What you will do
Please retype all the data below exactly, line for line.

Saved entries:
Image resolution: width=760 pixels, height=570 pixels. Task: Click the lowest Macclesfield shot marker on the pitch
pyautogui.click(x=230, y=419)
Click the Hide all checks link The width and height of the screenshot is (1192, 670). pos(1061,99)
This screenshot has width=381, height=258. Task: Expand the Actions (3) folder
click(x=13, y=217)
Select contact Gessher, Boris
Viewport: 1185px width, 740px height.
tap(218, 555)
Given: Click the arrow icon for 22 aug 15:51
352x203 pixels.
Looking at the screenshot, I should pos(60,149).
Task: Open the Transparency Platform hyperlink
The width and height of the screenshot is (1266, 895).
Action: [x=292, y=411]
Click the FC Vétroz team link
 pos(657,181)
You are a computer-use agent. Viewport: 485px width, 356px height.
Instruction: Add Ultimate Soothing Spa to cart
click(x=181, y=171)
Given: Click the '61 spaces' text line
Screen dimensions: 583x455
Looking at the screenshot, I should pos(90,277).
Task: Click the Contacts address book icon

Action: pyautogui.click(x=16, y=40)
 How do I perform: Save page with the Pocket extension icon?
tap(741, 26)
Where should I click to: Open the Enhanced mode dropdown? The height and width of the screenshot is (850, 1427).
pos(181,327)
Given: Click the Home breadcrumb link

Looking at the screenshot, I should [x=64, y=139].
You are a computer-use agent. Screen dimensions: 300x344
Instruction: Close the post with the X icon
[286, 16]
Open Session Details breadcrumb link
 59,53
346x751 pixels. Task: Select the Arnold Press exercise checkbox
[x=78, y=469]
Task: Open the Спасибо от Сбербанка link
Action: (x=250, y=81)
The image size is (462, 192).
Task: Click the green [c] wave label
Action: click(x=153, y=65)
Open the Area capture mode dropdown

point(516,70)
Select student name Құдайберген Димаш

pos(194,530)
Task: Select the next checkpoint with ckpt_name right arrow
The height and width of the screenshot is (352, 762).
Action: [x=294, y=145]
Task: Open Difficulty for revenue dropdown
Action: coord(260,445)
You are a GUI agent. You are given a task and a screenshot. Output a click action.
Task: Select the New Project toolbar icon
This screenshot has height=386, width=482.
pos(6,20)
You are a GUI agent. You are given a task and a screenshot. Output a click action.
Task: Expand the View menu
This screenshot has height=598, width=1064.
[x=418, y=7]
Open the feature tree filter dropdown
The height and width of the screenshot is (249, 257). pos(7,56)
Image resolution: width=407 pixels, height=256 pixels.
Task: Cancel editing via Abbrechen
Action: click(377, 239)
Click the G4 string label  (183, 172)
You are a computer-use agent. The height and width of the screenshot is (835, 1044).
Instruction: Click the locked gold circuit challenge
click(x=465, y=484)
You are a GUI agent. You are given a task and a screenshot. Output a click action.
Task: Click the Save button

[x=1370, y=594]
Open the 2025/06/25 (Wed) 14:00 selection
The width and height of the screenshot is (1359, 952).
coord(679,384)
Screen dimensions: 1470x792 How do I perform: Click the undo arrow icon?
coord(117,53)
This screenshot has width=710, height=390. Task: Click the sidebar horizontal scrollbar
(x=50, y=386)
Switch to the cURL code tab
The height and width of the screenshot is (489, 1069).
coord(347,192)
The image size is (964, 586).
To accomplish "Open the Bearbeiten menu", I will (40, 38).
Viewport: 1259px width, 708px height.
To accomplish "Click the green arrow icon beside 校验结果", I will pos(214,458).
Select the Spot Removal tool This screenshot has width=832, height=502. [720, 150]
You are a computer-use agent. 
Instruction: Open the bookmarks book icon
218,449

Solution for this exercise
Image resolution: width=760 pixels, height=570 pixels. Task: Click the lowest Macclesfield shot marker on the pitch
pyautogui.click(x=230, y=419)
Click the Hide all checks link The width and height of the screenshot is (1192, 670). pos(1061,99)
This screenshot has width=381, height=258. Task: Expand the Actions (3) folder
click(x=13, y=217)
Select contact Gessher, Boris
Viewport: 1185px width, 740px height.
tap(218, 555)
Given: Click the arrow icon for 22 aug 15:51
352x203 pixels.
Looking at the screenshot, I should pos(60,149).
Task: Open the Transparency Platform hyperlink
The width and height of the screenshot is (1266, 895).
Action: [x=292, y=411]
Click the FC Vétroz team link
 pos(657,181)
You are a computer-use agent. Viewport: 485px width, 356px height.
Instruction: Add Ultimate Soothing Spa to cart
click(x=181, y=171)
Given: Click the '61 spaces' text line
Screen dimensions: 583x455
Looking at the screenshot, I should pos(90,277).
Task: Click the Contacts address book icon

Action: pyautogui.click(x=16, y=40)
 How do I perform: Save page with the Pocket extension icon?
tap(741, 26)
Where should I click to: Open the Enhanced mode dropdown? The height and width of the screenshot is (850, 1427).
pos(181,327)
Given: Click the Home breadcrumb link

Looking at the screenshot, I should [x=64, y=139].
You are a computer-use agent. Screen dimensions: 300x344
Instruction: Close the post with the X icon
[286, 16]
Open Session Details breadcrumb link
 59,53
346x751 pixels. Task: Select the Arnold Press exercise checkbox
[x=78, y=469]
Task: Open the Спасибо от Сбербанка link
Action: (x=250, y=81)
The image size is (462, 192).
Task: Click the green [c] wave label
Action: click(x=153, y=65)
Open the Area capture mode dropdown

point(516,70)
Select student name Құдайберген Димаш

pos(194,530)
Task: Select the next checkpoint with ckpt_name right arrow
The height and width of the screenshot is (352, 762).
Action: [x=294, y=145]
Task: Open Difficulty for revenue dropdown
Action: coord(260,445)
You are a GUI agent. You are given a task and a screenshot. Output a click action.
Task: Select the New Project toolbar icon
This screenshot has height=386, width=482.
pos(6,20)
You are a GUI agent. You are given a task and a screenshot. Output a click action.
Task: Expand the View menu
This screenshot has height=598, width=1064.
[x=418, y=7]
Open the feature tree filter dropdown
The height and width of the screenshot is (249, 257). pos(7,56)
Image resolution: width=407 pixels, height=256 pixels.
Task: Cancel editing via Abbrechen
Action: click(377, 239)
Click the G4 string label  (183, 172)
You are a computer-use agent. The height and width of the screenshot is (835, 1044).
Instruction: Click the locked gold circuit challenge
click(x=465, y=484)
You are a GUI agent. You are given a task and a screenshot. Output a click action.
Task: Click the Save button

[x=1370, y=594]
Open the 2025/06/25 (Wed) 14:00 selection
The width and height of the screenshot is (1359, 952).
coord(679,384)
Screen dimensions: 1470x792 How do I perform: Click the undo arrow icon?
coord(117,53)
This screenshot has width=710, height=390. Task: Click the sidebar horizontal scrollbar
(x=50, y=386)
Switch to the cURL code tab
The height and width of the screenshot is (489, 1069).
coord(347,192)
The image size is (964, 586).
To accomplish "Open the Bearbeiten menu", I will (40, 38).
Viewport: 1259px width, 708px height.
To accomplish "Click the green arrow icon beside 校验结果", I will pos(214,458).
Select the Spot Removal tool This screenshot has width=832, height=502. [720, 150]
You are a computer-use agent. 
Instruction: Open the bookmarks book icon
218,449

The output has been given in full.